Relevant definitions for antiseptics include:

  • Cleaning
    Physical removal of foreign material.
    • Used for non-critical items, which come into contact with healthy skin but not mucous membranes (e.g. blood pressure cuff)
  • Decontamination
    Destruction of contaminants such that they cannot reach a susceptible site in sufficient number to cause harm.
  • Disinfection
    Elimination of all pathological organisms, excluding spores.
    • Used for semi-critical items, which are those that contact mucous membranes but do not break the blood barrier (e.g. endoscopes, laryngoscopes)
  • Sterilisation
    Elimination of all forms of microbial life, including spores.
    • Used for critical items, which are those that enter sterile or vascular tissue and pose a high risk of infection (e.g. surgical instruments, vascular and urinary catheters)

Antiseptic Agents

Drug Isopropyl Alcohol Chlorhexidine Povidone iodine
Pharmaceutics Typically 60-90% - requires some water to denature protein.

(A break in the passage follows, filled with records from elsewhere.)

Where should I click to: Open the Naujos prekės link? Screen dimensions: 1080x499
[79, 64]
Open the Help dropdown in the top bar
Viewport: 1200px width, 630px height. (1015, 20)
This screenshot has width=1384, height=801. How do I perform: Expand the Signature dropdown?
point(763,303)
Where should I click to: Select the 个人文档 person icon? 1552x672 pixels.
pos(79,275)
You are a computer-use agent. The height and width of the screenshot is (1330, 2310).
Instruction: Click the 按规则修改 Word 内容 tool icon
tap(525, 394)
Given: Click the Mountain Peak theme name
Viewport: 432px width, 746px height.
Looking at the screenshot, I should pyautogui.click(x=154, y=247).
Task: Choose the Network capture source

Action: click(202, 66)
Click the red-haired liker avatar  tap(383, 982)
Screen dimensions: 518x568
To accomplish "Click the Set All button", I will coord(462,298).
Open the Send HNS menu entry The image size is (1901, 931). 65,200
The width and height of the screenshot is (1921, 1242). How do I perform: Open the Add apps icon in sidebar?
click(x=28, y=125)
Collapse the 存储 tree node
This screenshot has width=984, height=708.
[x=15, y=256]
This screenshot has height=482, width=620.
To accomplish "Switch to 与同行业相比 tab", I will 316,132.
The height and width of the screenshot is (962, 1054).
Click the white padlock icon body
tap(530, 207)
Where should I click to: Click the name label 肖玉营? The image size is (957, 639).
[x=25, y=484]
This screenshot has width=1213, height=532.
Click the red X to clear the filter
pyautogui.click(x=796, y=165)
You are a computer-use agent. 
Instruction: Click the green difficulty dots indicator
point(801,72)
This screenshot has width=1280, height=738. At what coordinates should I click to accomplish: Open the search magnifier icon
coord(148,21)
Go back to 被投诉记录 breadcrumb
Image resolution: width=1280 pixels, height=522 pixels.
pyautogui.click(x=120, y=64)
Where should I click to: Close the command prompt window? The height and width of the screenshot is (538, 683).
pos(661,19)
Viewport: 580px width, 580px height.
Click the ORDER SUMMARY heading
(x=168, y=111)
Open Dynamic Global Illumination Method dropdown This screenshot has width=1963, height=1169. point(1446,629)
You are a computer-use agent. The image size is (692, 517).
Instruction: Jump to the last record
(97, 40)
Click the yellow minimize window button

Flammable. May be aqueous or combined with isopropyl alcohol. Iodine combined with a polymer (povidone) to enhance water solubility
Antiviral Properties Poor antiviral Poor antiviral Good antiviral
Antibacterial Properties Broad spectrum antibacterial Broad spectrum antibacterial and antifungal Broad spectrum including fungi, spores (unlike iodine), and tuberculosis
Toxic Irritant on mucous membranes and open wounds Hypersensitivity Hypersensitivity
Other Persistent antiseptic effect Requires continual release of iodine to achieve effect. Inactivated by organic substances. Stains.


  1. Petkov V. Essential Pharmacology For The ANZCA Primary Examination. Vesselin Petkov. 2012.
  2. Sabir N, Ramachandra V. Decontamination of anaesthetic equipment. Continuing Education in Anaesthesia, Critical Care and Pain. (2004). 4(4), 103–106.